After he’s gone, she’s “left in this, I would say, almost a vacuum, this emptiness of how do you move on? What the hell does that look like? In so many ways, he’s the love of her life, they’re partners at the job. They almost can always think and know what the other person is thinking. And so to suddenly have that be gone and for Upton who perhaps is not very well-versed in how to deal with her emotions in always a healthy way — she’s someone that tends to go towards avoidance — it’s going to all hit a head and come to a point where we’ll see it and we’ll see it come out on the job and in cases how she deals with being alone,” Sigan previewed.

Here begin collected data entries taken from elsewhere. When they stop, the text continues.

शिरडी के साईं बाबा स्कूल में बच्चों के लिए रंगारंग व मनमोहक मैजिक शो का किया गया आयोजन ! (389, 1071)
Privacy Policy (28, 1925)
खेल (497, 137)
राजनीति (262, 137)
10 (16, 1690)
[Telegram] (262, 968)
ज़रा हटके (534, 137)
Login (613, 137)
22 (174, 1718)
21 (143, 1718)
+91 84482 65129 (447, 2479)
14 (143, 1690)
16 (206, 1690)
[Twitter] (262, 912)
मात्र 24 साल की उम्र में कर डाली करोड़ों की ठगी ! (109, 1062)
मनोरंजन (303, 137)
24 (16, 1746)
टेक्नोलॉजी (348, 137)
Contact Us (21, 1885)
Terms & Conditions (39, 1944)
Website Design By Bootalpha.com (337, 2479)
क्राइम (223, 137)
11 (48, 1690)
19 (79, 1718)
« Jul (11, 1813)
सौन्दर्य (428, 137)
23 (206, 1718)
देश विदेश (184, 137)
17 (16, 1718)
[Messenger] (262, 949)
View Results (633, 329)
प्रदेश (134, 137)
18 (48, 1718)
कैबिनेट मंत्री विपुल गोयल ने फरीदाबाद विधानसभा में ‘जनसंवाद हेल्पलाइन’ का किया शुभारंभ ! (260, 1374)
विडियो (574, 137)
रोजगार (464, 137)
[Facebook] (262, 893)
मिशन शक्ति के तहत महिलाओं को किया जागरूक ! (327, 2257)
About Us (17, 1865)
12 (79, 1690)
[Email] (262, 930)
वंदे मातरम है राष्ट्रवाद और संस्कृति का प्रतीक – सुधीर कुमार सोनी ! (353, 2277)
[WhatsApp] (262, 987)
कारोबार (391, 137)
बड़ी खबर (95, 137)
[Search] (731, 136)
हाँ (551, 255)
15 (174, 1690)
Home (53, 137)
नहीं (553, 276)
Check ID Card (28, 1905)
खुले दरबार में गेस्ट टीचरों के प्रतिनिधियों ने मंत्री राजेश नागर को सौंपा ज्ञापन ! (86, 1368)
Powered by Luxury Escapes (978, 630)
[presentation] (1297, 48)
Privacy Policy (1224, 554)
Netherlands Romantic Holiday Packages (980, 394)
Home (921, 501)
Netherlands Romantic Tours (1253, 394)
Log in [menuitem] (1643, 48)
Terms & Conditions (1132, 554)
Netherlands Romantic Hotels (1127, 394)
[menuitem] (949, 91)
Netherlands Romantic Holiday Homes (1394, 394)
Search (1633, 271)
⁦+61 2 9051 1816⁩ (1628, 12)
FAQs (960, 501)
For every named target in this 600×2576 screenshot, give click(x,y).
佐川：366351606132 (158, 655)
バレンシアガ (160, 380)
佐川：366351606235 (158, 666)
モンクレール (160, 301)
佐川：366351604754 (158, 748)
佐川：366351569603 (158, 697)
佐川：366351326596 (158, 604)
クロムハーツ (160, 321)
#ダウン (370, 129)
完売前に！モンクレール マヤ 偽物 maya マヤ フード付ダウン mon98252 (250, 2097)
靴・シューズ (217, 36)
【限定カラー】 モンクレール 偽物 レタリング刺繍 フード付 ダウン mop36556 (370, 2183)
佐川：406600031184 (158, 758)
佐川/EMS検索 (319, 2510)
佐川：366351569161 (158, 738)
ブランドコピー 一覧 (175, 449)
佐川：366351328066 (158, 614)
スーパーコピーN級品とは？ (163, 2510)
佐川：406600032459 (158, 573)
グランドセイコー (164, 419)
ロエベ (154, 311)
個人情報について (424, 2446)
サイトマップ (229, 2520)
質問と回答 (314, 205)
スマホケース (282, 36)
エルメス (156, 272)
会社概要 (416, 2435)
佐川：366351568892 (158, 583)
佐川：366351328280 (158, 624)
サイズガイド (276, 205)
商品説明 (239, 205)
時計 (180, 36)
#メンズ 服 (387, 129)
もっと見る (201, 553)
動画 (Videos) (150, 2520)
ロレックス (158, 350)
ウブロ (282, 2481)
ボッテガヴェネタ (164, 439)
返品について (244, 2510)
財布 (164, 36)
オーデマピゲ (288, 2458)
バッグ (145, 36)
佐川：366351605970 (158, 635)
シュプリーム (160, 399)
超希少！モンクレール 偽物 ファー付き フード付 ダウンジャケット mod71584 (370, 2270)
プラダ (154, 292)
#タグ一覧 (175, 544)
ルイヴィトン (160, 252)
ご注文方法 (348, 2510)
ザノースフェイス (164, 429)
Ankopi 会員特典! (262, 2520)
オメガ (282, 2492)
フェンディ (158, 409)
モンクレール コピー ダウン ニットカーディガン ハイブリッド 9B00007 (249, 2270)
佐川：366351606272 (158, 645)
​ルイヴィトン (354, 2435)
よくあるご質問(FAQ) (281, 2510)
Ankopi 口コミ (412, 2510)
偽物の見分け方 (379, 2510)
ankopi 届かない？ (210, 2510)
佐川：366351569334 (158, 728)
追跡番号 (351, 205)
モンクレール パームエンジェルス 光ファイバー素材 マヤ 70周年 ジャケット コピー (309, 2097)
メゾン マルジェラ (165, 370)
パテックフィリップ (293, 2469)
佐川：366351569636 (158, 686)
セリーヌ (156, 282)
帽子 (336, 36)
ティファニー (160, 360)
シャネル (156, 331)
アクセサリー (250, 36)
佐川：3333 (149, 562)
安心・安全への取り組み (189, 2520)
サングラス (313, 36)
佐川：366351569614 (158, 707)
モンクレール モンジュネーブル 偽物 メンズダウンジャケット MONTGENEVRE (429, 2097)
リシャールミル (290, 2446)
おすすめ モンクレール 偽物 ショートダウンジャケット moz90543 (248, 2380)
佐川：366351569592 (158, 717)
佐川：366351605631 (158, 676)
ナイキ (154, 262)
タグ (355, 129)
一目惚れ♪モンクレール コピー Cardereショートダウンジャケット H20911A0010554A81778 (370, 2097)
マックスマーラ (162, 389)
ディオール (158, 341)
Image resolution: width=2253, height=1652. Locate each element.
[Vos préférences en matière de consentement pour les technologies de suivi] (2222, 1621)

We’re also expecting at least one great scene between Jay and Voight in his final episode, considering the effects the former’s exit will have on his boss. “A lot of Halstead’s personality and perspective bled into Voight and vice versa,” the showrunner noted. “Now you pull a piece of that away. Voight’s going to be in a very different spot and there’s going to need to be somebody that comes in and kind of counterbalances him and can provide that foil to him because otherwise Voight can be left to his own devices, which are not always great.” We’ll have to wait to see who takes over that role for the sergeant.
For now, all we can do is tune in and try to pick up any hints about how Chicago P.D. will be saying goodbye to Jay Halstead.